Japan’s rigid labor laws, which make it nearly impossible to lay off workers, have led many companies to limit hiring to part-time or temporary employees who are typically paid a third less. 17 percent of Japanese men aged 25 to 34 now hold such jobs. For women of all ages, the rate is a staggering 57 percent. 70 percent of Japanese women also still quit their job when they have children.
For both genders, regular jobs have fallen 3.1 percent in recent years. The average wage per worker in real terms has dropped 9 percent since 1997 and 2 percent since Abe took office just two years ago.
Productivity is lagging as a result. Firms are reluctant to invest in workers who are on temporary contracts while those with secure jobs need not compete. Japan’s GDP per hour worked is now a quarter below the average for rich countries.

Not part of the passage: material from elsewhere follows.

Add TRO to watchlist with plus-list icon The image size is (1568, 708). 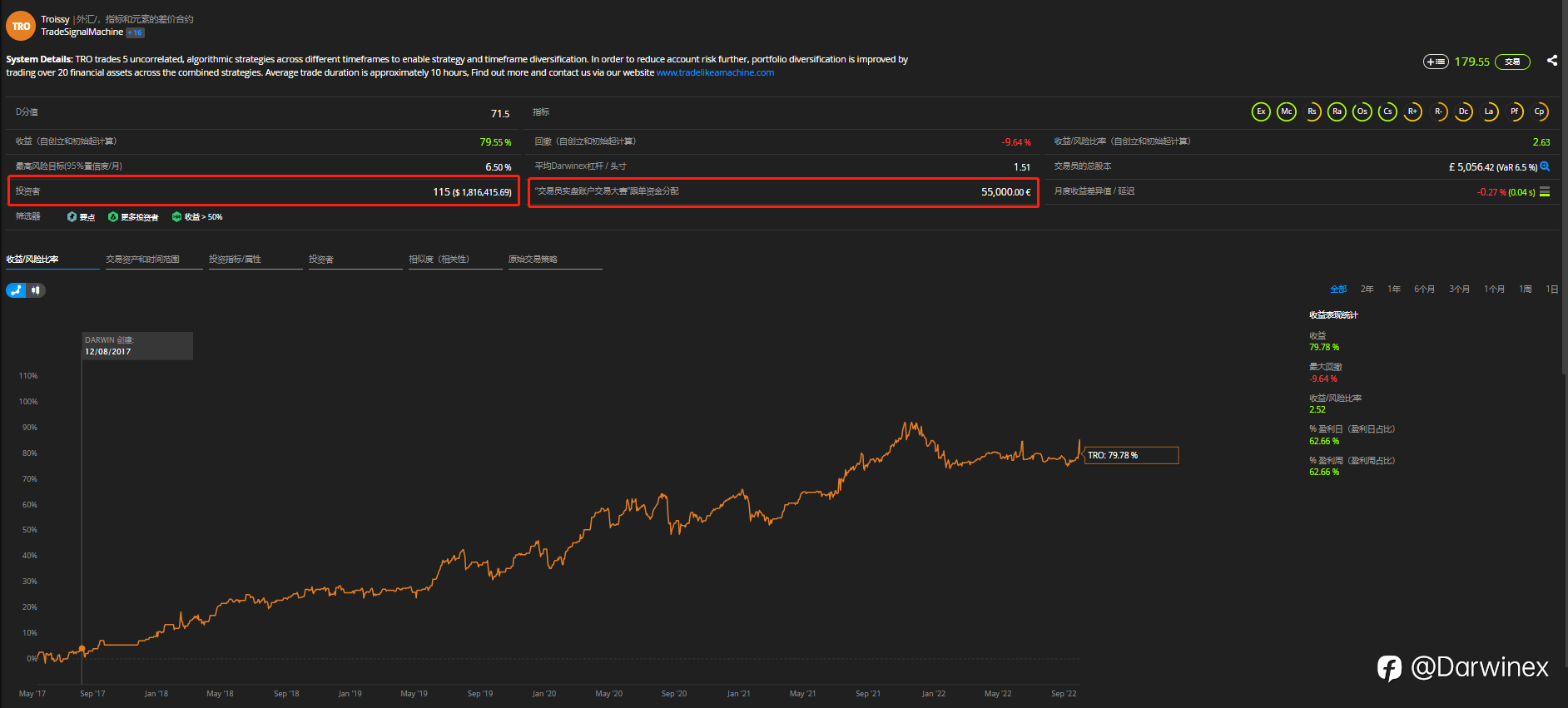pyautogui.click(x=1436, y=62)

Abe has done little to reverse these trends. Some of his policies are actually making things worse.
Japan’s expansionary monetary policy, promoted by Abe as one of the three “arrows” of his economic reform program, has helped the yen lose as much as a quarter of its value, boosting exports. But it has made imports much more expensive at a time when the closure of Japan’s nuclear power plants, which once provided almost a third of its electricity, necessitates higher imports of oil and natural gas. Manufacturing firms that refuse to cope with electricity shortages and rising prices are looking to outsource more of their production.

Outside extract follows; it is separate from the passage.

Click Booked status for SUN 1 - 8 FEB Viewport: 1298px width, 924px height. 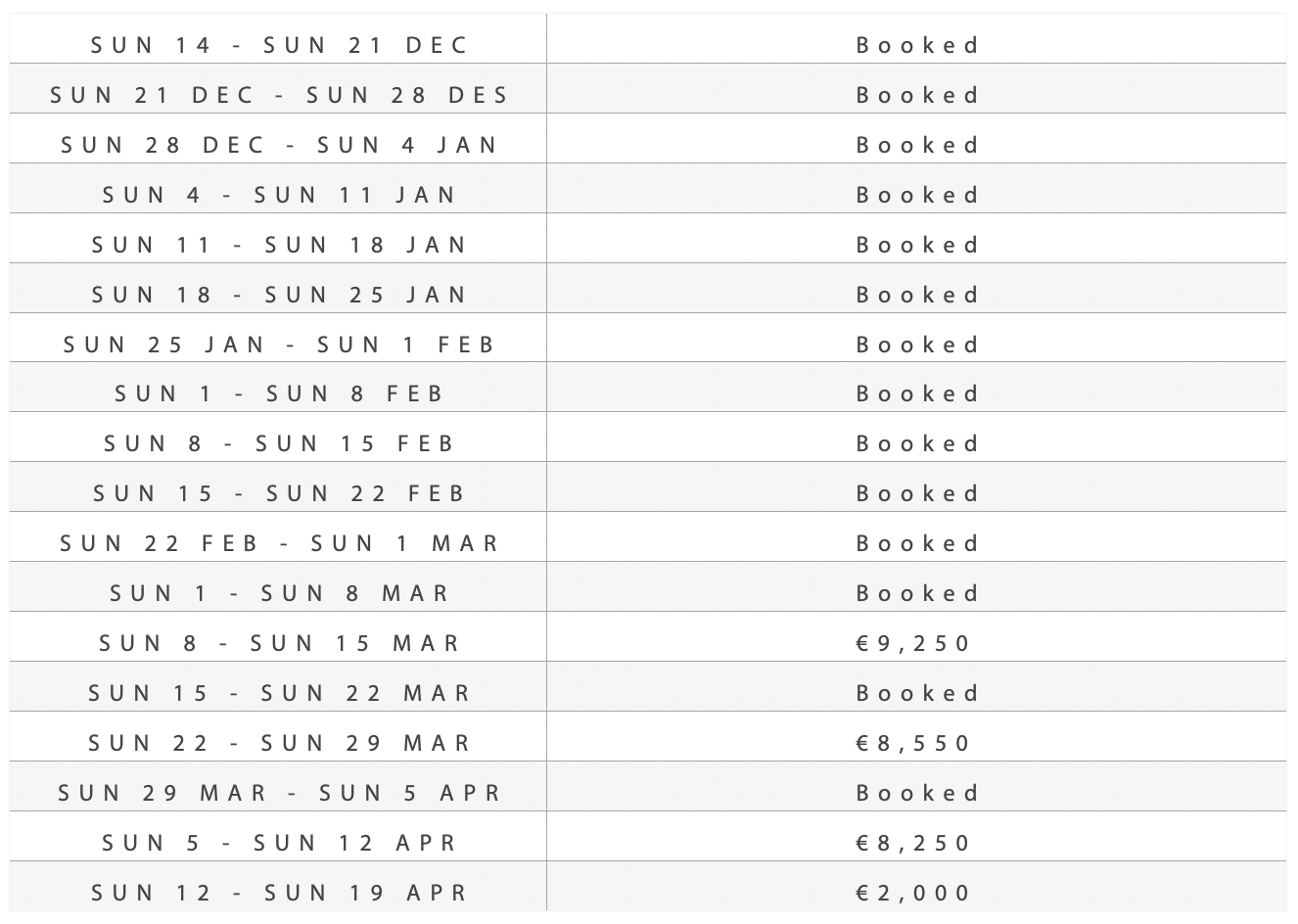point(917,393)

The stimulatory effect of the second arrow of Abe’s reform program, higher government spending, has been more than offset by tax rises that are necessary to slow the growth of Japan’s debt, equal to 227 percent of economic output last year. The government has raised the sales tax from 5 to 8 percent. Another hike, to 10 percent, is scheduled for next year. That will naturally depress consumer spending.

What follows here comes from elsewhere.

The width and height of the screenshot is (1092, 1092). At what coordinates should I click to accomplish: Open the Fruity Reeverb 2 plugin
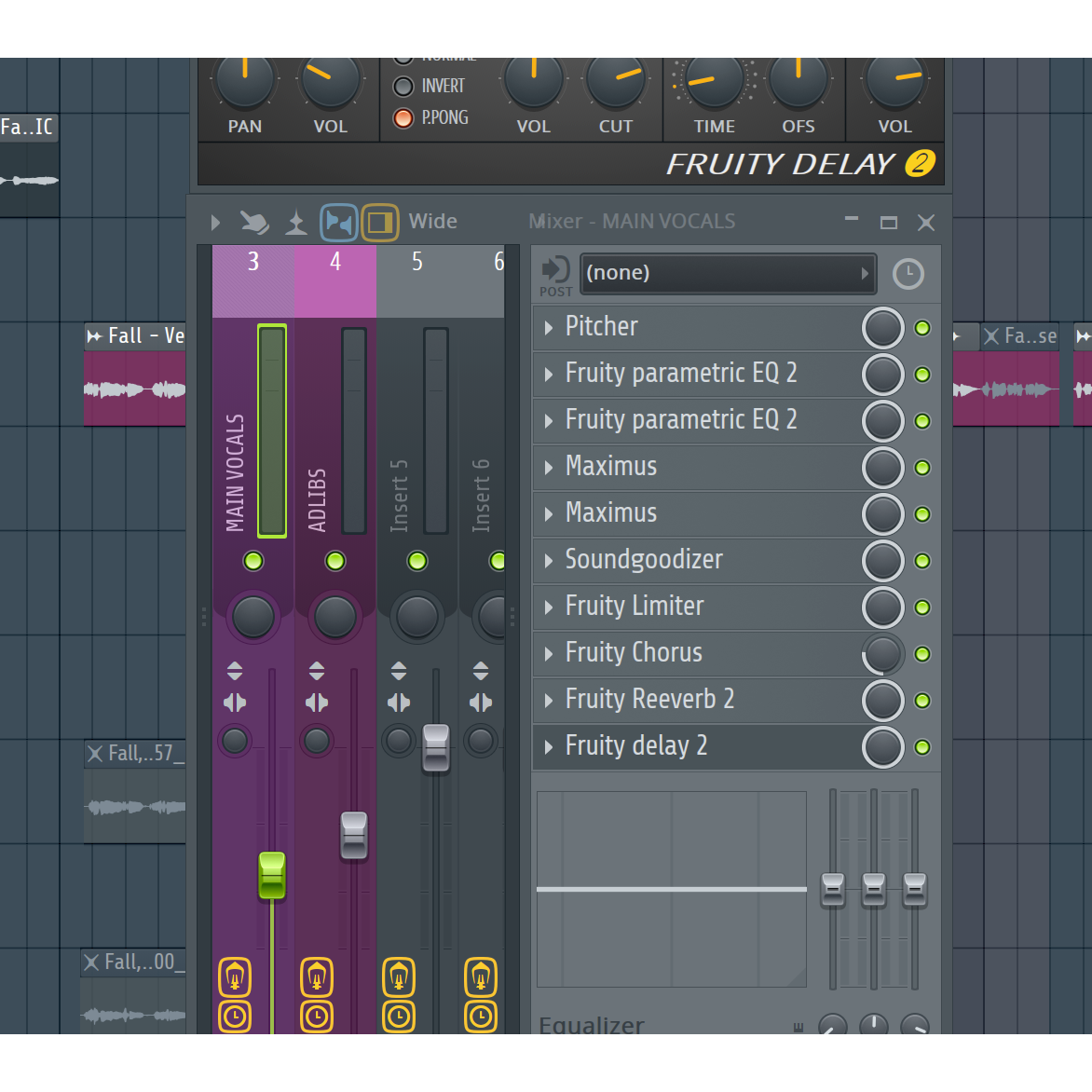coord(649,700)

The negative economic outlook is exacerbated by worrying demographics. Whereas 70 percent of Japanese men in their thirties are married, only 25 percent of those with irregular jobs are. Many young Japanese are putting off marriage and having children — some indefinitely — yet they remain, by and large, hostile to letting in more immigrants who could compensate for their own low fertility. The population is rapidly aging as a result and will soon start to shrink.
The third arrow of Abe’s program was supposed to contain meaningful reforms that would put Japan on a more sustainable economic trajectory. It didn’t. By refusing to shake up his country’s labor market, the prime minister is hastening Japan’s decline.